Letters – Our readers write: Autumn 2010
Letters published in the Autumn 2010 edition of In The Hills magazine.
Accolades for a master craftsman
Further to the piece on the Patullo stone wall on Mississauga Road (A Fine Old Wall Restored, Summer ’10):
I had the pleasure of meeting Andrew Loudon, chief certifier of Britain’s Dry Stone Walling Association, at a workshop at Credit Valley Quarries on behalf of the fledgling Dry Stone Guild of Canada. I was observing rather than participating and I was amazed to watch a group of neophytes throw up a twenty-five-foot stretch of a five-foot high wall over a mere two days! Gorgeous piece of work!
Andrew and I got to talking and he told me his opinion of Mike Schenk’s work on the Patullo wall: It’s brilliant! Mike is brilliant!
It doesn’t follow some of the rules used in building new dry stone walls (many of the stones appear to have been placed on the vertical rather than horizontal, the latter orientation providing greater stability and strength), but as a restoration Andrew felt it is wonderfully true to the original and matches the best work he’s seen in Britain.
He was also fascinated by the use of cedar shims, a technique he’d never seen before, either in the UK or Europe. Whereas Mike seemed to think the cedar had been used for levelling, Andrew thought it was more likely for stability, instead of through-stones.
Regardless, he was mightily impressed with Mike’s craftsmanship, and photos of Caledon’s heritage-designated wall will now become part of his various presentations on dry stone walls. So, accolades from the very top of the profession! The wall not only looks great, it is great.

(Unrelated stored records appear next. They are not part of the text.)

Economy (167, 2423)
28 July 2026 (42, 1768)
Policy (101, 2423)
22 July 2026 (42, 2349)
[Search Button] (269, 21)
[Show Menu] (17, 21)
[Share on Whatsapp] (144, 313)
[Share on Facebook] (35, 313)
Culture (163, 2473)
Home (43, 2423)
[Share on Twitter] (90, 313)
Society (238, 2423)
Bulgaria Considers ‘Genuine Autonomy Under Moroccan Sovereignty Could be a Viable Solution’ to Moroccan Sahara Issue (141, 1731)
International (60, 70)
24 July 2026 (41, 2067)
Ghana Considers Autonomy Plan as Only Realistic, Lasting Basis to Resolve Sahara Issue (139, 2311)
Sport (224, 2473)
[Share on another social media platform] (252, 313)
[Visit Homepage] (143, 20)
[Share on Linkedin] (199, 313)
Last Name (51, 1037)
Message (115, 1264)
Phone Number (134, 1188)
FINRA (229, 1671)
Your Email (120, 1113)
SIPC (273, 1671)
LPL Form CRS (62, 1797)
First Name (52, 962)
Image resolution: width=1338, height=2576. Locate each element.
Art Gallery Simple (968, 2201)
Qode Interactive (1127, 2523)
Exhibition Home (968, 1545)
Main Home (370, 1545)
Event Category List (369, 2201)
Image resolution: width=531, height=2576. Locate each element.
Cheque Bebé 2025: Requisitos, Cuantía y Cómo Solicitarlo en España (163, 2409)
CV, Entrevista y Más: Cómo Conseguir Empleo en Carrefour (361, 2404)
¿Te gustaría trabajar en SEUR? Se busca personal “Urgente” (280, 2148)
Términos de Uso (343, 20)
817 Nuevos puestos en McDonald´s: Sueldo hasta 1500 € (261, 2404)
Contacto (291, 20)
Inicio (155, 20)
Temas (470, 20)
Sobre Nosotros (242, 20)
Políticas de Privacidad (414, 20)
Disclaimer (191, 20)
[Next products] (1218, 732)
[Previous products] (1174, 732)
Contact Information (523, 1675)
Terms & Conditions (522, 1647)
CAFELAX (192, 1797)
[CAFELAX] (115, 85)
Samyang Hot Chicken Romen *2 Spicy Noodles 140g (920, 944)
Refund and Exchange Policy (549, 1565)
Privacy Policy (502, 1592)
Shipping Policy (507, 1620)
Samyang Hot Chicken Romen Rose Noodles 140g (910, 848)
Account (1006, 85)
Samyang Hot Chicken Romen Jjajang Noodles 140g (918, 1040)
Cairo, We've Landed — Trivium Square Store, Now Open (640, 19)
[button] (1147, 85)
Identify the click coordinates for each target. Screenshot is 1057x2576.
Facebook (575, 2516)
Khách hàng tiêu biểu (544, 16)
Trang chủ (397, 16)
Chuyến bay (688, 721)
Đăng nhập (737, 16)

Heritage Officer, Town of Caledon
My sincere gratitude to Michele Green for her article on our dance group (Dancing on the Edge, Summer ’10). She is an amazing writer. The piece is full of sincerity and authenticity (a reflection of the author).
Thanks so much for being interested in what our little collective is trying to do. I especially loved Michele’s note at the end – that she “applauds” us. That means a lot coming coming from Michele, a professional dancer and choreographer.
No 6 Collective, Orangeville
Once again, In the Hills has set me thinking, as I sense that the rural lifestyle of Caledon, which I love, is still under attack. Here are some observations on topics which I have not yet seen subject to rational debate.
In (Imagining the Future Summer ’10), Jeff Rollings raises the issue of low voter turnout at elections, which have traditionally been the means by which the population can express its approval (or otherwise) of the government.
The failure of this democratic process is the reason for the emergence of concerned citizens groups, largely unco-ordinated, which does not help much. I would like to attempt an explanation for this state of affairs.
The voting process has become so unfriendly that I am no longer prepared to have anything to do with it. When I moved into this area twenty years ago, voting was a pleasurable occasion. I knew some of the registering staff, caught up with the local gossip, they checked me off in their big book, and that was that. Last time, I was asked for two pieces of photo i.d., so I walked out, and will never, ever return.
On the provincial and federal levels, there is absolutely no point in voting at all. With a few shining exceptions, I find them all self-serving liars, and I’m surprised that anyone turns out!
Finally, I don’t see why anything should change. People come to live here because they like it. I cannot imagine any other reason. There’s no public transport, the postal service is totally dysfunctional, and so on. But that’s all a small price to pay for the beauty and tranquility of the countryside.